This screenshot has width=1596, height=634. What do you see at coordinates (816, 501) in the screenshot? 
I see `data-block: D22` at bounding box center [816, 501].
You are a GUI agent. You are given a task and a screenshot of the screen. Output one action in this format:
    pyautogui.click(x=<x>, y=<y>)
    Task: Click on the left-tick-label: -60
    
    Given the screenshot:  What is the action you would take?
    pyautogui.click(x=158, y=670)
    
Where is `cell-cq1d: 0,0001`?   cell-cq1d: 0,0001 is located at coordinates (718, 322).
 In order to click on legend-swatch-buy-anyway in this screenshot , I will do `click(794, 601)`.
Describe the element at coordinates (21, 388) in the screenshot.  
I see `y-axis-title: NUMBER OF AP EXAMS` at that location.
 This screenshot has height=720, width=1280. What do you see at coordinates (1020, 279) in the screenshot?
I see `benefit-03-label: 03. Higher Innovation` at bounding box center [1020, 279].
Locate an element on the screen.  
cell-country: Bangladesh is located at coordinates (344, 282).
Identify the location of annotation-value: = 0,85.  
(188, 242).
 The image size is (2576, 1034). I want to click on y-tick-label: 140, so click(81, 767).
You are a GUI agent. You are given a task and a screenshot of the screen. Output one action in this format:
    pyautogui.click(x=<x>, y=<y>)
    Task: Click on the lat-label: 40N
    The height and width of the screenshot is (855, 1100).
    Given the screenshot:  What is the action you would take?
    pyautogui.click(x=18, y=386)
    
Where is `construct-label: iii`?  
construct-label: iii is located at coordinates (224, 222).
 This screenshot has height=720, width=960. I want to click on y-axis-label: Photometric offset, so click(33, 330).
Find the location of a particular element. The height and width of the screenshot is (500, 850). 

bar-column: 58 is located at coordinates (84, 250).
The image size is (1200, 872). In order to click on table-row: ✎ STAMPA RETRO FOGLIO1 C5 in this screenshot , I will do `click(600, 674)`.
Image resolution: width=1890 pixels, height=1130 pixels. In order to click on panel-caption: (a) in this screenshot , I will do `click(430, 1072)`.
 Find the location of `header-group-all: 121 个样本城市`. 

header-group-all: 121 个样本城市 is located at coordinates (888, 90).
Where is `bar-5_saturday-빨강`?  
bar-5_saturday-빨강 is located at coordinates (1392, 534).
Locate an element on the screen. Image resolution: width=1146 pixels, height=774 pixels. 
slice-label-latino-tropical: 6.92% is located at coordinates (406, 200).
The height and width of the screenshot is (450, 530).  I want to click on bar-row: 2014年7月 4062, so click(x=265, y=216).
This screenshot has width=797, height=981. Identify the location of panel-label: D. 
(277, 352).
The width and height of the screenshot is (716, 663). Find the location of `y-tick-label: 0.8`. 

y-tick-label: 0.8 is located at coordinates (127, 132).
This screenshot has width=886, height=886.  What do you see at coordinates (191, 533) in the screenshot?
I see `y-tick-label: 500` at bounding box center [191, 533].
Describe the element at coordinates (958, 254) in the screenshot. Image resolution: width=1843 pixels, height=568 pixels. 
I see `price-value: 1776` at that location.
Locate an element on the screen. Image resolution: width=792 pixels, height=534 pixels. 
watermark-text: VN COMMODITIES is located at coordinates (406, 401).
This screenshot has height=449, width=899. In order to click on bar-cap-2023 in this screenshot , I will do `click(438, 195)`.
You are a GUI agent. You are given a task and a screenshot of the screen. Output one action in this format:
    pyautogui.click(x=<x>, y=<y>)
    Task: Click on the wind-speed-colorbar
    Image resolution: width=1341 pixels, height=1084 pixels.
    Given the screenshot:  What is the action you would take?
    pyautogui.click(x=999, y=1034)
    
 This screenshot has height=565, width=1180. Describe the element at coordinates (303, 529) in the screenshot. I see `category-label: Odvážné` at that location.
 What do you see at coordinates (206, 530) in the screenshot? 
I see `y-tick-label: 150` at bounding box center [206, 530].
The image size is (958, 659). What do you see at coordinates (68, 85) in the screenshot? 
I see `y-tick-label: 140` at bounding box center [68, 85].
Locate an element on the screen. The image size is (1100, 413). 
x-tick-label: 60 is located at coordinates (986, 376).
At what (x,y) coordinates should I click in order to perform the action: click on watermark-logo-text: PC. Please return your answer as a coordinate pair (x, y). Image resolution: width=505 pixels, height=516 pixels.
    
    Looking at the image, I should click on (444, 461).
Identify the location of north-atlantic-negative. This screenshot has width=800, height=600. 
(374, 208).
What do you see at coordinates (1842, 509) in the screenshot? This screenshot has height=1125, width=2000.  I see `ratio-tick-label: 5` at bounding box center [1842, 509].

┄┄┄┄┄┄

What you will do => Copy out every one of the records above again, exactly as they appear.

Response =>
This screenshot has width=1596, height=634. What do you see at coordinates (816, 501) in the screenshot? 
I see `data-block: D22` at bounding box center [816, 501].
You are a GUI agent. You are given a task and a screenshot of the screen. Output one action in this format:
    pyautogui.click(x=<x>, y=<y>)
    Task: Click on the left-tick-label: -60
    
    Given the screenshot:  What is the action you would take?
    pyautogui.click(x=158, y=670)
    
Where is `cell-cq1d: 0,0001`?   cell-cq1d: 0,0001 is located at coordinates (718, 322).
 In order to click on legend-swatch-buy-anyway in this screenshot , I will do `click(794, 601)`.
Describe the element at coordinates (21, 388) in the screenshot.  
I see `y-axis-title: NUMBER OF AP EXAMS` at that location.
 This screenshot has height=720, width=1280. What do you see at coordinates (1020, 279) in the screenshot?
I see `benefit-03-label: 03. Higher Innovation` at bounding box center [1020, 279].
Locate an element on the screen.  
cell-country: Bangladesh is located at coordinates (344, 282).
Identify the location of annotation-value: = 0,85.  
(188, 242).
 The image size is (2576, 1034). I want to click on y-tick-label: 140, so click(81, 767).
You are a GUI agent. You are given a task and a screenshot of the screen. Output one action in this format:
    pyautogui.click(x=<x>, y=<y>)
    Task: Click on the lat-label: 40N
    The height and width of the screenshot is (855, 1100).
    Given the screenshot:  What is the action you would take?
    pyautogui.click(x=18, y=386)
    
Where is `construct-label: iii`?  
construct-label: iii is located at coordinates (224, 222).
 This screenshot has height=720, width=960. I want to click on y-axis-label: Photometric offset, so click(33, 330).
Find the location of a particular element. The height and width of the screenshot is (500, 850). 

bar-column: 58 is located at coordinates (84, 250).
The image size is (1200, 872). In order to click on table-row: ✎ STAMPA RETRO FOGLIO1 C5 in this screenshot , I will do `click(600, 674)`.
Image resolution: width=1890 pixels, height=1130 pixels. In order to click on panel-caption: (a) in this screenshot , I will do `click(430, 1072)`.
 Find the location of `header-group-all: 121 个样本城市`. 

header-group-all: 121 个样本城市 is located at coordinates (888, 90).
Where is `bar-5_saturday-빨강`?  
bar-5_saturday-빨강 is located at coordinates (1392, 534).
Locate an element on the screen. Image resolution: width=1146 pixels, height=774 pixels. 
slice-label-latino-tropical: 6.92% is located at coordinates (406, 200).
The height and width of the screenshot is (450, 530).  I want to click on bar-row: 2014年7月 4062, so click(x=265, y=216).
This screenshot has width=797, height=981. Identify the location of panel-label: D. 
(277, 352).
The width and height of the screenshot is (716, 663). Find the location of `y-tick-label: 0.8`. 

y-tick-label: 0.8 is located at coordinates (127, 132).
This screenshot has width=886, height=886.  What do you see at coordinates (191, 533) in the screenshot?
I see `y-tick-label: 500` at bounding box center [191, 533].
Describe the element at coordinates (958, 254) in the screenshot. Image resolution: width=1843 pixels, height=568 pixels. 
I see `price-value: 1776` at that location.
Locate an element on the screen. Image resolution: width=792 pixels, height=534 pixels. 
watermark-text: VN COMMODITIES is located at coordinates (406, 401).
This screenshot has height=449, width=899. In order to click on bar-cap-2023 in this screenshot , I will do `click(438, 195)`.
You are a GUI agent. You are given a task and a screenshot of the screen. Output one action in this format:
    pyautogui.click(x=<x>, y=<y>)
    Task: Click on the wind-speed-colorbar
    Image resolution: width=1341 pixels, height=1084 pixels.
    Given the screenshot:  What is the action you would take?
    pyautogui.click(x=999, y=1034)
    
 This screenshot has height=565, width=1180. Describe the element at coordinates (303, 529) in the screenshot. I see `category-label: Odvážné` at that location.
 What do you see at coordinates (206, 530) in the screenshot? 
I see `y-tick-label: 150` at bounding box center [206, 530].
The image size is (958, 659). What do you see at coordinates (68, 85) in the screenshot? 
I see `y-tick-label: 140` at bounding box center [68, 85].
Locate an element on the screen. The image size is (1100, 413). 
x-tick-label: 60 is located at coordinates (986, 376).
At what (x,y) coordinates should I click in order to perform the action: click on watermark-logo-text: PC. Please return your answer as a coordinate pair (x, y). Image resolution: width=505 pixels, height=516 pixels.
    
    Looking at the image, I should click on (444, 461).
Identify the location of north-atlantic-negative. This screenshot has width=800, height=600. 
(374, 208).
What do you see at coordinates (1842, 509) in the screenshot? This screenshot has height=1125, width=2000.  I see `ratio-tick-label: 5` at bounding box center [1842, 509].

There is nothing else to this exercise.